I think this might be one of the strongest issues of Analog in recent memory. There are some great stories this month!
"Burning the Ladder" by Adam-Troy Castro is an excellent Andrea Cort story. I think this is the earliest story, chronologically, about this character. That makes it a good hopping-on point if you have been thinking of getting into them.
"Planetfall" by A.C Kotch is a very strong generational ship story. I'm a sucker for generational ship stories... but this one can be appreciated by all readers. I swear!
C.H Hung's "Faster than Falling Starlight" has a literary quality we don't always see in Analog. I hope to read more of their work in future issues.
Those are just a few favorites from this month. There are other good ones. Heck, even the non-fiction was enjoyable.
LOTS of great stories in this issue ... one of the better issues I've read in a while.
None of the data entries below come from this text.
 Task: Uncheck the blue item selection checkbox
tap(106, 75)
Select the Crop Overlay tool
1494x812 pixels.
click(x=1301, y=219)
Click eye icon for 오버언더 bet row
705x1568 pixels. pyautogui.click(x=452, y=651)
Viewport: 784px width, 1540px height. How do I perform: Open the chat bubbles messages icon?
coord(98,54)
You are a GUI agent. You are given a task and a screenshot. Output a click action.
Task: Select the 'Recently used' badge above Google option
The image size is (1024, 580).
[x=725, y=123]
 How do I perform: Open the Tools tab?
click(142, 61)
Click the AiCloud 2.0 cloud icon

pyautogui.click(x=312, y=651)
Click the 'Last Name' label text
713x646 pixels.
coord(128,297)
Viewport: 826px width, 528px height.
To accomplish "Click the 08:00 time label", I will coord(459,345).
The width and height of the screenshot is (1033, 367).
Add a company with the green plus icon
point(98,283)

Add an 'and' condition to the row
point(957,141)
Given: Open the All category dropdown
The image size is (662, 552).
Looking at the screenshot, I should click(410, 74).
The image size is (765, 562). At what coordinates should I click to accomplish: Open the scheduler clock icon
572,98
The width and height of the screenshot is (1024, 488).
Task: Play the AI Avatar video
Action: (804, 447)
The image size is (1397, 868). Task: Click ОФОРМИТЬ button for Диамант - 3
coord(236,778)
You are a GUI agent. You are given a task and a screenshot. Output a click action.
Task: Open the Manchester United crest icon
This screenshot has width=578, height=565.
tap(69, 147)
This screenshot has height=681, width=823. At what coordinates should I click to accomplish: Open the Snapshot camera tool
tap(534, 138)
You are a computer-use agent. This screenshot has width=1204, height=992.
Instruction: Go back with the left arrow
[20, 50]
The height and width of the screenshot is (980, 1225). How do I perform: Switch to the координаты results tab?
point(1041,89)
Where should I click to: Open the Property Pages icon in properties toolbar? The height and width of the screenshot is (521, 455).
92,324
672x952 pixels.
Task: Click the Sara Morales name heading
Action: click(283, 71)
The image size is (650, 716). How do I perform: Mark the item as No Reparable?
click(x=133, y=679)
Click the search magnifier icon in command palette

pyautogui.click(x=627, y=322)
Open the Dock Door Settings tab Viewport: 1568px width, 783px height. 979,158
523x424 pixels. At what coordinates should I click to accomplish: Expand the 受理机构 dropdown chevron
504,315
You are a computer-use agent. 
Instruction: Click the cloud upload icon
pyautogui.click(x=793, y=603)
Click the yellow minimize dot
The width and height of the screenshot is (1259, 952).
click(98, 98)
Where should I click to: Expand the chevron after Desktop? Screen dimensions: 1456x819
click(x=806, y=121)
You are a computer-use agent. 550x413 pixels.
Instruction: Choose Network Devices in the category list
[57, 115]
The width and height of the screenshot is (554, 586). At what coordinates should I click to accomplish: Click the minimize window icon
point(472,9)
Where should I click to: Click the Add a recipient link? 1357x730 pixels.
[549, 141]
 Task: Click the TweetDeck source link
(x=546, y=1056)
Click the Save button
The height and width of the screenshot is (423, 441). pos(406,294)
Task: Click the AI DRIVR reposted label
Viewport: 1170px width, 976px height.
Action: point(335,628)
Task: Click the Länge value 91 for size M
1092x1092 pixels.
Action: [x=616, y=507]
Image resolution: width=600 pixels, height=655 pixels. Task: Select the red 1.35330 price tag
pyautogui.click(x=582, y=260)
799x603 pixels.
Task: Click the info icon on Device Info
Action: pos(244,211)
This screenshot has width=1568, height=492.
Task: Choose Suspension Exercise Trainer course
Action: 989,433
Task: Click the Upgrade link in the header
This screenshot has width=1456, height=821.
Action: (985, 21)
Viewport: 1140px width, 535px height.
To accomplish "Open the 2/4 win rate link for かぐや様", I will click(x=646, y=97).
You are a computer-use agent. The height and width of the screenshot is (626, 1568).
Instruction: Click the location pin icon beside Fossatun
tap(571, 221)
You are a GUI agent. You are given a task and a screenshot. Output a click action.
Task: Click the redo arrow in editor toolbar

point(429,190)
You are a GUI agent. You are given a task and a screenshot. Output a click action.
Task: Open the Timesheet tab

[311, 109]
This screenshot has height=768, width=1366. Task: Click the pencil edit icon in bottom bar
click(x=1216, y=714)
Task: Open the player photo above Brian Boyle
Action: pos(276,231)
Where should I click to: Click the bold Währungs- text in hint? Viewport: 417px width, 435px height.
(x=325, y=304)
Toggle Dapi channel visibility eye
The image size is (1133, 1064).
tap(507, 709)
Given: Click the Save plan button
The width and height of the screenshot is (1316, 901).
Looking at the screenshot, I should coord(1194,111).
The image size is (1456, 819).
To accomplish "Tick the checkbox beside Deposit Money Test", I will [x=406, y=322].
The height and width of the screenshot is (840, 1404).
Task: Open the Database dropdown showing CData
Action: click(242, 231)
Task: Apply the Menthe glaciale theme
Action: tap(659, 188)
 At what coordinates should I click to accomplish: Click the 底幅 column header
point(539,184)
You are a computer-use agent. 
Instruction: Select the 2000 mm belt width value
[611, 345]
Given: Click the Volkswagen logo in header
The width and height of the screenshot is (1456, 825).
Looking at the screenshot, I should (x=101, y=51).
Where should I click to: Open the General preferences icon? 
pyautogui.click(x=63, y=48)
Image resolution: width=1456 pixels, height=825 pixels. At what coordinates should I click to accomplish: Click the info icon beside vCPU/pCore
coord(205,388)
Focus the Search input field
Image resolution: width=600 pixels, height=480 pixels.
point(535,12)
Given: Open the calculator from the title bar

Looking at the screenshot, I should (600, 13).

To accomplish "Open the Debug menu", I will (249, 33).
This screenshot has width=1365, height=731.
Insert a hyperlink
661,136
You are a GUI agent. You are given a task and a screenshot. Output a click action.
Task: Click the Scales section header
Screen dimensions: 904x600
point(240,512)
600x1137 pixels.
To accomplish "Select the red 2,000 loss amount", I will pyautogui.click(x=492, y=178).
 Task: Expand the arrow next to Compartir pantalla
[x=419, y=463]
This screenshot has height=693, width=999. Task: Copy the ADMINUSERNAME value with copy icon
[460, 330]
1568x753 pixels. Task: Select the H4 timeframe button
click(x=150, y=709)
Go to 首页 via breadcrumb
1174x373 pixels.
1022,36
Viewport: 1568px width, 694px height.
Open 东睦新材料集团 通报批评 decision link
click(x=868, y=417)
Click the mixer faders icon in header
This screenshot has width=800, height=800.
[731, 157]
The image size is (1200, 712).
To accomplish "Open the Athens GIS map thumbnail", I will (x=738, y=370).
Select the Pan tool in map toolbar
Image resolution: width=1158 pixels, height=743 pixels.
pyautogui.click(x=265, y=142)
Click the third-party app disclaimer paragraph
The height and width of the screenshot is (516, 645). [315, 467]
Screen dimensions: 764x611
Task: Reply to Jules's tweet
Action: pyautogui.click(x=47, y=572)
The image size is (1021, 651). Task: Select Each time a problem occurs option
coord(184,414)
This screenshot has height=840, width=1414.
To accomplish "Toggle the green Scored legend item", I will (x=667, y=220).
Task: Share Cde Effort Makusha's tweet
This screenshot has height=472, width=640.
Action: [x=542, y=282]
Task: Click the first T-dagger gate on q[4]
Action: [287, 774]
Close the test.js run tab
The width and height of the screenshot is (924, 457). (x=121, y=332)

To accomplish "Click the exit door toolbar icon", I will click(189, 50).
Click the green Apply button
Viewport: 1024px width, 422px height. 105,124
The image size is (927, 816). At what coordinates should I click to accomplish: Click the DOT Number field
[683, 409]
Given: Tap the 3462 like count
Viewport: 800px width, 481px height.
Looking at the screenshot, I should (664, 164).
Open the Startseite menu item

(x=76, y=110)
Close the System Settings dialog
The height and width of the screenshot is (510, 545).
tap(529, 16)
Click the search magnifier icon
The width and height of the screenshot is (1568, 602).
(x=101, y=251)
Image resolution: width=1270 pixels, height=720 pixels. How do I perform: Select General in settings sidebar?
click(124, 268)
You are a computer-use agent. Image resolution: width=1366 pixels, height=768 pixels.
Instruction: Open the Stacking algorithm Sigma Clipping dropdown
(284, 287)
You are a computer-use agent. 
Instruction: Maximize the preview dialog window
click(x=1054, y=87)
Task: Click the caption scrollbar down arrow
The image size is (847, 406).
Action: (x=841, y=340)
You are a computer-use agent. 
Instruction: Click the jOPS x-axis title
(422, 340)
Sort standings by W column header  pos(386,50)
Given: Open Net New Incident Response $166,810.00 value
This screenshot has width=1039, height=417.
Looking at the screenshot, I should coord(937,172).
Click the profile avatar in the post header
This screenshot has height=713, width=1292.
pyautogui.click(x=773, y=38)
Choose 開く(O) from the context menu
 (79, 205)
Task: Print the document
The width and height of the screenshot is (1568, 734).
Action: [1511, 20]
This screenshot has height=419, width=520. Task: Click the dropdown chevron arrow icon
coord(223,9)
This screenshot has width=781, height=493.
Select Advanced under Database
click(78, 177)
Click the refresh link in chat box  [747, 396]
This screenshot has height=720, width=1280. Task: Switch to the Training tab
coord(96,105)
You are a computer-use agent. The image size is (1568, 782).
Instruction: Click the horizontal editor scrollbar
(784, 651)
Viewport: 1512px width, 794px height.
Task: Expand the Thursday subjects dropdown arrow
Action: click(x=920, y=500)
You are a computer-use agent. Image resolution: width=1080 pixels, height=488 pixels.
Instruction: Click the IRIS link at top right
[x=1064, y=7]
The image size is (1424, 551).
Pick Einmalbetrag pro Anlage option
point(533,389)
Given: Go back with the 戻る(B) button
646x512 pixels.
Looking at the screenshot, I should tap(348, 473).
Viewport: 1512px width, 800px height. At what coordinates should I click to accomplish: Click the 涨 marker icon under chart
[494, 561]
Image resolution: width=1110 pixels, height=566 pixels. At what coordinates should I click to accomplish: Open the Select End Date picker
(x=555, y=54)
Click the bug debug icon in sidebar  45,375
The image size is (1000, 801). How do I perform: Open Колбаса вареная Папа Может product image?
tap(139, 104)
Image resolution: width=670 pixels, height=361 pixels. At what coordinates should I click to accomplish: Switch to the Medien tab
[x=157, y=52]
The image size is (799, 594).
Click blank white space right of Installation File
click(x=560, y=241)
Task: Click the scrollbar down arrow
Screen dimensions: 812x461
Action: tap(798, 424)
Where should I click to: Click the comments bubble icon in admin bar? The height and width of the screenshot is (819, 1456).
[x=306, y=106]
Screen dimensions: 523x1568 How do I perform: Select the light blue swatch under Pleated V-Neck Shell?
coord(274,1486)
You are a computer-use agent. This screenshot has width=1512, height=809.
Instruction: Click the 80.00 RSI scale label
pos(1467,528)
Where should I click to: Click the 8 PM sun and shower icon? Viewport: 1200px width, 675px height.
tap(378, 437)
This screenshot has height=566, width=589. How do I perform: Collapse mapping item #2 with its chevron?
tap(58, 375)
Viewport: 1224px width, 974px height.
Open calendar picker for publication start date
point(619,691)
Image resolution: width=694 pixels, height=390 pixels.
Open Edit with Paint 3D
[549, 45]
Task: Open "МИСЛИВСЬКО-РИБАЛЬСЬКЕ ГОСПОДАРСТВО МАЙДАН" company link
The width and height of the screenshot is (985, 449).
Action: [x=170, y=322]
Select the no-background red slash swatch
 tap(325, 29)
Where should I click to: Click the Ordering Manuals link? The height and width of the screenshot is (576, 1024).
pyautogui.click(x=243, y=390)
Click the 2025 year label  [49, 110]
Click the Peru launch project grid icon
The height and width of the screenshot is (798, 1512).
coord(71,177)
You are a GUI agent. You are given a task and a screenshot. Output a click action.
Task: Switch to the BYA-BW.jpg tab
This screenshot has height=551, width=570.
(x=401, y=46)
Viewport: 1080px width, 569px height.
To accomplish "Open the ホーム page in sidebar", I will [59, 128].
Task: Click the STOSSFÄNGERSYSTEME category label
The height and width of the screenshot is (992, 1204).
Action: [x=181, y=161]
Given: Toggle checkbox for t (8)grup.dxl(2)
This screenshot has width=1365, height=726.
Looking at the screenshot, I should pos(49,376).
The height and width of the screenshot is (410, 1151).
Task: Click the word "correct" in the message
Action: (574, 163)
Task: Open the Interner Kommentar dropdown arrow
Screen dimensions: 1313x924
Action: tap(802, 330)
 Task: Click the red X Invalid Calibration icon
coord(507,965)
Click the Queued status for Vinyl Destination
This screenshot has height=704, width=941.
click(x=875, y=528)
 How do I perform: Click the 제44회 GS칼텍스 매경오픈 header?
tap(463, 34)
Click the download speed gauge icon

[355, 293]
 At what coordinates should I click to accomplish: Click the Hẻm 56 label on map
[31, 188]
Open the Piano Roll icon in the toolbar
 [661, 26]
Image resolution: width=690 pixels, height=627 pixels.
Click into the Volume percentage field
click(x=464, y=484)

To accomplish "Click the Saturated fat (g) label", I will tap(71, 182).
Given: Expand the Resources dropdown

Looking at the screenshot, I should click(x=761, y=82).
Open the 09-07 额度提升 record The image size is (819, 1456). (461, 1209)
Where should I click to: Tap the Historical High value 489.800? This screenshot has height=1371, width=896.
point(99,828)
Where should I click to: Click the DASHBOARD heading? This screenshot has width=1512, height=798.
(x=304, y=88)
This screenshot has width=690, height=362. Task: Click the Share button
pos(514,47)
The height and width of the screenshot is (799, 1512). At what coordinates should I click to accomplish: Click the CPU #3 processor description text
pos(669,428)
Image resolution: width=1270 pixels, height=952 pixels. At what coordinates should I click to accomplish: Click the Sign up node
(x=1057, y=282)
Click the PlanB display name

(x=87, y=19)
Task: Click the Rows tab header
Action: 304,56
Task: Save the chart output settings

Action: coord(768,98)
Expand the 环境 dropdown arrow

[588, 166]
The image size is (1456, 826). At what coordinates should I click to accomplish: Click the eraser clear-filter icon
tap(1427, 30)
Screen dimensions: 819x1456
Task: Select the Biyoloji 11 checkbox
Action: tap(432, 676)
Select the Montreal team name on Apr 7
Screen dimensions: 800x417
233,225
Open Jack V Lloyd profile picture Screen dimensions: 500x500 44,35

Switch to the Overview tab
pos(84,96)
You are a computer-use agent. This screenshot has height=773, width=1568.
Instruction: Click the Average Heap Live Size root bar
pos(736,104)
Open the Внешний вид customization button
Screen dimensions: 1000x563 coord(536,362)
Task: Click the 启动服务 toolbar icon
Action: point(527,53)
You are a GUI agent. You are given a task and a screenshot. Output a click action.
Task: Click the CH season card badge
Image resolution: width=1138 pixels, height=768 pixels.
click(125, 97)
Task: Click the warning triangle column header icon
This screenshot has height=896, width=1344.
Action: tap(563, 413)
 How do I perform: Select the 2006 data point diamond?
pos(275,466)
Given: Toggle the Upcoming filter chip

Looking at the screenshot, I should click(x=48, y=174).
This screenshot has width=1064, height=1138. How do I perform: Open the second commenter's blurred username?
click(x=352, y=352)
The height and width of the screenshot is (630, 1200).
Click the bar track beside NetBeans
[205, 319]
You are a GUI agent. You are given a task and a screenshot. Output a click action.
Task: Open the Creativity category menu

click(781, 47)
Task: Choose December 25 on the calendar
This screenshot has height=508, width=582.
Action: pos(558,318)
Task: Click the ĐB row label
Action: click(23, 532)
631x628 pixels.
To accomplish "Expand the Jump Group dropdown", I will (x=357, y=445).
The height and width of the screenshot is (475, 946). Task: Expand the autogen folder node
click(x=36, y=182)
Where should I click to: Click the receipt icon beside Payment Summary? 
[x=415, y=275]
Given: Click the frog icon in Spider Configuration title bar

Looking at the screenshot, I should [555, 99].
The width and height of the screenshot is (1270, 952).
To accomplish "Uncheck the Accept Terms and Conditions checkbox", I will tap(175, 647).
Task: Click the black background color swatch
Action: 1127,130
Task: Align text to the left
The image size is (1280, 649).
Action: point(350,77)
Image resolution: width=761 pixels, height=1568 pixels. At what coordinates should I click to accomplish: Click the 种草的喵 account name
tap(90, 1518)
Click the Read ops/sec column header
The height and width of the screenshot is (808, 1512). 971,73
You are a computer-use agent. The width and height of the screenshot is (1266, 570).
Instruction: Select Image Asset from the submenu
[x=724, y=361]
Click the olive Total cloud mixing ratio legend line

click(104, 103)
The only story that didn't pick up was "Simple Pleasures..." I got about 5 pages in, not a whisp of "sci-fi" in it ... more like a fiction story. Not my jam, and life is short, so I bailed out of that one.
Overall this was a good issue. More of a 3.6/3.7 than a 4 star. Favorite stories were Sean McMullen's Beacon, Auston Habershaw's Proof of Concept, and Wendy Nikel's Bounty 1486. The novella by Adam-Troy Castro called Burning the Ladder was also worth the read.
Read the novella "Burning the Ladder" part of the Andrea Cort series of stories by Adam-Troy Castro. A very good story dealing with ethical challenges and calling out people in power.